Paths in gardens, as in life, are trails of discovery; they are walkways that guide visitors from one area to another, sometimes swiftly and other times at a more leisurely pace, creating a particular mood by their direction and by their shape. Paths should always lead to a destination.
A straight path is used to reveal the shortest possible route to an entrance, to a home office, and to utility areas such as a laundry or garage. Formal gardens with year-round structure have direct paths, as do formal herb gardens with beds dissected by paths.
There is a sense of anticipation and mystery when all is not revealed at once – of a secret world, a private space, a hideaway. A curving path slows down progress and makes the journey more interesting, inviting the visitor to discover what lies around each bend or curve.
A narrow path with colourful flower borders on either side will slow down progress. A path that disappears around a shrub or hedge encourages exploration and stops people and pets from taking shortcuts. A meandering path through a wildflower meadow or woodland walk creates a feeling of mystery, adventure and romance.
Japanese gardeners are masters of suggestion, concealing as much as they reveal in their landscapes. They encourage contemplation with the careful placement of plants, water and rocks and use curving paths to conceal parts of the garden.

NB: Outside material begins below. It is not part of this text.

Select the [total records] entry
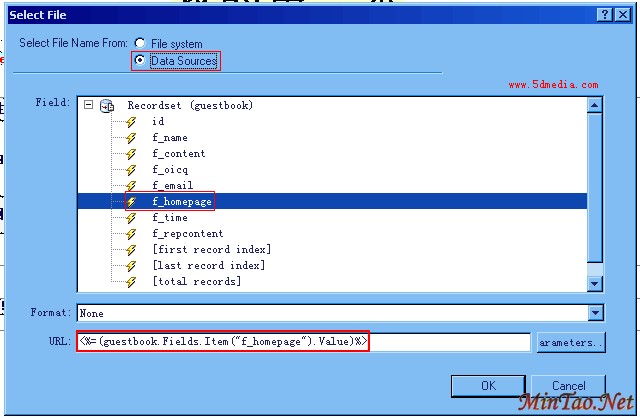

Hugelkultur is a German word meaning mound or hill culture (culture here refers to growing things) where plants are grown on a man-made mound or small hill.
On a flat site, hugelkultur mounds will add highs and lows; the highs made by laying old logs where you want a mound, then covering the wood with leaves, soil and compost to about a metre in height.
By building these mounds, you create a path or swale (a shallow channel with gently sloping sides) that will direct rainwater from hard surfaces so that it is slowly absorbed into the soil and does not run off.
These swales also become habitats for a diverse range of plants. On mounds, grow Bulbine frutescens, Euphorbia tirucalli, Cotyledon orbiculata, Senecio mandraliscae and Aristida junciformis. For low areas, consider white arums, wild garlic, sedges, hostas and astilbes. On slopes, try Portulacaria afra ‘Nana’, osteospermum and arctotis.
In the vegetable garden, bush beans, bell peppers and onions can be grown on mounds; squashes and nasturtiums will thrive on slopes, and parsley and lettuce are both suitable for low areas.